:: Material for this task ::
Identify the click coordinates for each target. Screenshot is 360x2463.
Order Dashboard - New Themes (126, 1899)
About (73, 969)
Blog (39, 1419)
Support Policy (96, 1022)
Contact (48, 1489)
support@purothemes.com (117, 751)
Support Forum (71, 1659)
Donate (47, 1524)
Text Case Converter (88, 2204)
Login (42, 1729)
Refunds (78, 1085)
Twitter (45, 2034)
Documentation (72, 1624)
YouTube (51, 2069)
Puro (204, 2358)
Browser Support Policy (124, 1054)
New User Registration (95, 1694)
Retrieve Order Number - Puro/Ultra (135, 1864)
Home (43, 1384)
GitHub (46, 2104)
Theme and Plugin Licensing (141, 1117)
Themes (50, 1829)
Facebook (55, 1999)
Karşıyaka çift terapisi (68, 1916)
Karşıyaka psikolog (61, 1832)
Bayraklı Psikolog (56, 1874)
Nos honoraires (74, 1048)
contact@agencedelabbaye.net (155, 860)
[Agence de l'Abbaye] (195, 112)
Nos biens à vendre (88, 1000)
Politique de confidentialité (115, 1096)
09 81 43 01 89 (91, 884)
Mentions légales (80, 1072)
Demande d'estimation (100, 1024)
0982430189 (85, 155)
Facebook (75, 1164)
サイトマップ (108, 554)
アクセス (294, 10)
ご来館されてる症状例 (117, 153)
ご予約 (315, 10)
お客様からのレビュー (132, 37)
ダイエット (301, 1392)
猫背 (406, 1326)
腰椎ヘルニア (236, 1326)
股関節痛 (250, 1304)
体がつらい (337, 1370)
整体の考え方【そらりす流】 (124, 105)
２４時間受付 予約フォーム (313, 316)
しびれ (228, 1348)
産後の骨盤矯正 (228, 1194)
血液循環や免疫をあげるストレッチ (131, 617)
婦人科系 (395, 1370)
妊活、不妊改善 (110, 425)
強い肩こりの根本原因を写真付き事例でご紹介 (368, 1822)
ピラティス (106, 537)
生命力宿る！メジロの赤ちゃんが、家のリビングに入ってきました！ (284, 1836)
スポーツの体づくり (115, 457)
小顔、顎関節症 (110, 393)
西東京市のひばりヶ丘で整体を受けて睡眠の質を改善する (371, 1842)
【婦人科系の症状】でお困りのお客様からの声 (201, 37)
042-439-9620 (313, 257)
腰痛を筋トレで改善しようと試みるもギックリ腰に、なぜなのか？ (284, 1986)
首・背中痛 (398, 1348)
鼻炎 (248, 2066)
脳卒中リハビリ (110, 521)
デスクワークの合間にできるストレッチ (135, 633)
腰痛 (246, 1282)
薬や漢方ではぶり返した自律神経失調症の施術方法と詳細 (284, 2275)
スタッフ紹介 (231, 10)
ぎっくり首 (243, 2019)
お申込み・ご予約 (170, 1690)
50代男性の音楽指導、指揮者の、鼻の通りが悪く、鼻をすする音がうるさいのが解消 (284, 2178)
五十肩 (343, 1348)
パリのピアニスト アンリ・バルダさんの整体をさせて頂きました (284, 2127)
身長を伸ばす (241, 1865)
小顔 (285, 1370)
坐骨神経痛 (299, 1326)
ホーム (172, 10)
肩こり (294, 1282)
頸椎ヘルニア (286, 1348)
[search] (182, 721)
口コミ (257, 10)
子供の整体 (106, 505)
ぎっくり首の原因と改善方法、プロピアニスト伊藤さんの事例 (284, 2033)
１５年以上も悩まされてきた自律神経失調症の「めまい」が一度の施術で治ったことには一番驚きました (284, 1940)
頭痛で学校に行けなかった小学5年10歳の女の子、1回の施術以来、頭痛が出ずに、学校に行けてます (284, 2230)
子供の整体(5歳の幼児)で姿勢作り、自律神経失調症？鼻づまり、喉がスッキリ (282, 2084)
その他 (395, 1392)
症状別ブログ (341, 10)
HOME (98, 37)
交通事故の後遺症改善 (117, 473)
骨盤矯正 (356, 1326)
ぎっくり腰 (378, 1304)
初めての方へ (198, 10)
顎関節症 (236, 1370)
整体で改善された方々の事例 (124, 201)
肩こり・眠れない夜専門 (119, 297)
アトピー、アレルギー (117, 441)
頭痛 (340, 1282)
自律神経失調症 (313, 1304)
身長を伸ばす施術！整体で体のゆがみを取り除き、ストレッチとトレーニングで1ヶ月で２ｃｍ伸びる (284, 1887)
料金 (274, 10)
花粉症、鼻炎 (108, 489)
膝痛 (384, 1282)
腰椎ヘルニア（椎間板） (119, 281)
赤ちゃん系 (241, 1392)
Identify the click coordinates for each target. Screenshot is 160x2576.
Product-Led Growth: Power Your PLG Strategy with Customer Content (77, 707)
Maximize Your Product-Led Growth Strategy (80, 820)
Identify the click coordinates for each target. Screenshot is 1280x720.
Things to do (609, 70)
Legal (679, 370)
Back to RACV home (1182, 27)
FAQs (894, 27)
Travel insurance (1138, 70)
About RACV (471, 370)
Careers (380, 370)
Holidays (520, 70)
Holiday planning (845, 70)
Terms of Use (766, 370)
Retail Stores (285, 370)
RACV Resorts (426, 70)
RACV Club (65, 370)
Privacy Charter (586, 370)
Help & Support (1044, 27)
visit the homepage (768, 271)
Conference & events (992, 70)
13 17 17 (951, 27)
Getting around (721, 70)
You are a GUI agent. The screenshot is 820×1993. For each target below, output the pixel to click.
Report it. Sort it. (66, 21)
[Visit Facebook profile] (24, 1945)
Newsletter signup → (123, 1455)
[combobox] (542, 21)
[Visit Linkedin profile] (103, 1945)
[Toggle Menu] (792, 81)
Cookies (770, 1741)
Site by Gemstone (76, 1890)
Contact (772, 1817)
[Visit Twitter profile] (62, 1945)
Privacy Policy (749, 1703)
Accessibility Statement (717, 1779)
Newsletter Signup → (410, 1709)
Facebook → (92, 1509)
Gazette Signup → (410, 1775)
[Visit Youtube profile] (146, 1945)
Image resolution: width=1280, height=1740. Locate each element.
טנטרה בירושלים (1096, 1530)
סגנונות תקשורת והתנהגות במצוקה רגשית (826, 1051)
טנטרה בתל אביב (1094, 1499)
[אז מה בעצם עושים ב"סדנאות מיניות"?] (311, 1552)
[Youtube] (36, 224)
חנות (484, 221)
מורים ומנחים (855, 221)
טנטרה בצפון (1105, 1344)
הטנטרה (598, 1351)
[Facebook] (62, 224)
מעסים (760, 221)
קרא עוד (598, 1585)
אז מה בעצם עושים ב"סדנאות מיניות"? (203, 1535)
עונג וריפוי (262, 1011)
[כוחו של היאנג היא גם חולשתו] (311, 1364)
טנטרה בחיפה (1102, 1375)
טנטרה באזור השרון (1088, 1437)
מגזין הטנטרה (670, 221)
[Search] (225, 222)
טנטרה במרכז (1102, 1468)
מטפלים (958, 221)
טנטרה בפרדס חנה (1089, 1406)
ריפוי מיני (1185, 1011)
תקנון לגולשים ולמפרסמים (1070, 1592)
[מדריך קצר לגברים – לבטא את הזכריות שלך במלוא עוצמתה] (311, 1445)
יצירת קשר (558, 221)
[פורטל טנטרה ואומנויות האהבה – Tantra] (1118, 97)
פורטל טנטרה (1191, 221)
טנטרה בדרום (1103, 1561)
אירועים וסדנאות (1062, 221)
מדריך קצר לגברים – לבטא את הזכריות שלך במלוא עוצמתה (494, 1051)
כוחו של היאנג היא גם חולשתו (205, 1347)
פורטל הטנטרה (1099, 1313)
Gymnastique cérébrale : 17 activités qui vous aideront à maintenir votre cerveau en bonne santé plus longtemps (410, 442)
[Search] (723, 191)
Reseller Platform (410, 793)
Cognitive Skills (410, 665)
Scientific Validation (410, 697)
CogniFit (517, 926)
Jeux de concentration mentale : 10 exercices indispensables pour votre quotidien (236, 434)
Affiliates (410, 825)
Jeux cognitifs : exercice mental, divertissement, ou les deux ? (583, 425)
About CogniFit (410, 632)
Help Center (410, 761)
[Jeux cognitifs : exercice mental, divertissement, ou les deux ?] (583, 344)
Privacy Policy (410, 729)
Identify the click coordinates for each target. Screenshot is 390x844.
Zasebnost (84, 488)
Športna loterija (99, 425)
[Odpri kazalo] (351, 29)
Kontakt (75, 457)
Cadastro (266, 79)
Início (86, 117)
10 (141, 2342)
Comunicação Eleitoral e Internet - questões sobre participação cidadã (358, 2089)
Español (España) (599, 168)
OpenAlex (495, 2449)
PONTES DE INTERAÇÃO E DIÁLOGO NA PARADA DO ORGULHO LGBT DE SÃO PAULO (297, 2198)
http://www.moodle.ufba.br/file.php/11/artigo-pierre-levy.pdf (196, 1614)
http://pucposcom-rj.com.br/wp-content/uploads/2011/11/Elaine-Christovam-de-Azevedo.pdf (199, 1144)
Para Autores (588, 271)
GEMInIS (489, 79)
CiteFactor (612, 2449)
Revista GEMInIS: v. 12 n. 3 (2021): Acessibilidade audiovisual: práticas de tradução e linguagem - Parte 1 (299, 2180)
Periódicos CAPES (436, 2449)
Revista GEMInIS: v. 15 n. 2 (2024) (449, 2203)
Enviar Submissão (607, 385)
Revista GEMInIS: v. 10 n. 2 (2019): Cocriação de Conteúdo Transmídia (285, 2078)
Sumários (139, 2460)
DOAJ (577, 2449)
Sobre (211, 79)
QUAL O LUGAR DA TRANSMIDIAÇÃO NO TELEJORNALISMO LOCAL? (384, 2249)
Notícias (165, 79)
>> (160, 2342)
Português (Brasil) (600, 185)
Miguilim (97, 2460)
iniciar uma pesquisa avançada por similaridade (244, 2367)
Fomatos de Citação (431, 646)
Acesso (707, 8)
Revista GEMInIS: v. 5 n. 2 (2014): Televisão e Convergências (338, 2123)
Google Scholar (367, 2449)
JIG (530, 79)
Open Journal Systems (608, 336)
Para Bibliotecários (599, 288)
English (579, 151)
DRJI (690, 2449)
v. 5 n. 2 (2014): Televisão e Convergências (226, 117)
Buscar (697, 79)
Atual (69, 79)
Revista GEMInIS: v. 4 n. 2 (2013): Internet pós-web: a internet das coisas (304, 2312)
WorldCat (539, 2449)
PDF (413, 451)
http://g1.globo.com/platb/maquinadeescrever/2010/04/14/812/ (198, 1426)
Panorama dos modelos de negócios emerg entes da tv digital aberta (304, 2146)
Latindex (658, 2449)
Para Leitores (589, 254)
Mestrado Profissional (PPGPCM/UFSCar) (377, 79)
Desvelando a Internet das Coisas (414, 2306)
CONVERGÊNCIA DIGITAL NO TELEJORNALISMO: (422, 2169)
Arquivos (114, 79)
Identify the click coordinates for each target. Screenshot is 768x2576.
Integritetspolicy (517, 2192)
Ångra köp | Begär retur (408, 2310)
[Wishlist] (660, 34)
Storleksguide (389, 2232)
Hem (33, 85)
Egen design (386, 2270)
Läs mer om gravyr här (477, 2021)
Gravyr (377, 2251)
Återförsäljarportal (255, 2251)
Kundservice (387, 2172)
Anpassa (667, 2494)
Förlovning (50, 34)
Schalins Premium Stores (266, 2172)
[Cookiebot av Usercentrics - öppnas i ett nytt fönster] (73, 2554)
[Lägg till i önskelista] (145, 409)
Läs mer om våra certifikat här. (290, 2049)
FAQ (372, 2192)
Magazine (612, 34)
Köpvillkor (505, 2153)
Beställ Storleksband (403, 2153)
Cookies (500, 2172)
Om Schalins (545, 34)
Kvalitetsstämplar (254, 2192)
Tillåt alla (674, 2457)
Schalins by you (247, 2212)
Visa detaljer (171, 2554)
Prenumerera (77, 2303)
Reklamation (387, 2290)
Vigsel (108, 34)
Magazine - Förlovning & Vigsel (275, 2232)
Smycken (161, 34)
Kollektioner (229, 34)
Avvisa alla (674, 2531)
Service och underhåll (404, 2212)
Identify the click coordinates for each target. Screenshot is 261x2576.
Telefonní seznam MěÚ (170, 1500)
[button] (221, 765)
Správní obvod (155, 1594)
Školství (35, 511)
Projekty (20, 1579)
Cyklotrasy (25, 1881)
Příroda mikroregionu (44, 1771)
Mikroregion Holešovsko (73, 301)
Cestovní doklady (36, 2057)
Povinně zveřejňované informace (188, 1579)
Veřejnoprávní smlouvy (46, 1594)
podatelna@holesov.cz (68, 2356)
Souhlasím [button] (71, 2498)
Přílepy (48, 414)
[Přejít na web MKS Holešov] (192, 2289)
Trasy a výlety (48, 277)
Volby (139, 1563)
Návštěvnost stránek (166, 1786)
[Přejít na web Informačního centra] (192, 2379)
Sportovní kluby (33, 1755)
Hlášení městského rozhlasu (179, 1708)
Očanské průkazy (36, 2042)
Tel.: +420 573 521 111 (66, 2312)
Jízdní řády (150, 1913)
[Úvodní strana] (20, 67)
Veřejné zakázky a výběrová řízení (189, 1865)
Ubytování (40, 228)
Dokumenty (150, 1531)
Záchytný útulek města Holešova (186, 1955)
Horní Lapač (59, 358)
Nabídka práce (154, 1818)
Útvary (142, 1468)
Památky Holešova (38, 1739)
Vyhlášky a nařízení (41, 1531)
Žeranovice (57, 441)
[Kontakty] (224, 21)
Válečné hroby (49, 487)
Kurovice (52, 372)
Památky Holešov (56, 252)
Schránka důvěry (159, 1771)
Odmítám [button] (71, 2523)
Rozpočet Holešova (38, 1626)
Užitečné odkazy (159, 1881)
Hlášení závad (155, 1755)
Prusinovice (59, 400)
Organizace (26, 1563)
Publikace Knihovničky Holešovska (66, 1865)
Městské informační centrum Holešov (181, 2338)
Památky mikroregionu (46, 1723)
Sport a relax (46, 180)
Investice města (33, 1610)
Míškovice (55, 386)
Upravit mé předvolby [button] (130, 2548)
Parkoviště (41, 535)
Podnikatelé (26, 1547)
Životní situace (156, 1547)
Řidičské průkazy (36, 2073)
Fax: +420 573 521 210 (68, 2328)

:: Your goal ::
Restate word for word the lines from the line containing "Publikace Knihovničky Holešovska (66, 1865)" through the last line of the listing, inclusive, and nothing beyond them.

:: Exercise response ::
Publikace Knihovničky Holešovska (66, 1865)
Městské informační centrum Holešov (181, 2338)
Památky mikroregionu (46, 1723)
Sport a relax (46, 180)
Investice města (33, 1610)
Míškovice (55, 386)
Upravit mé předvolby [button] (130, 2548)
Parkoviště (41, 535)
Podnikatelé (26, 1547)
Životní situace (156, 1547)
Řidičské průkazy (36, 2073)
Fax: +420 573 521 210 (68, 2328)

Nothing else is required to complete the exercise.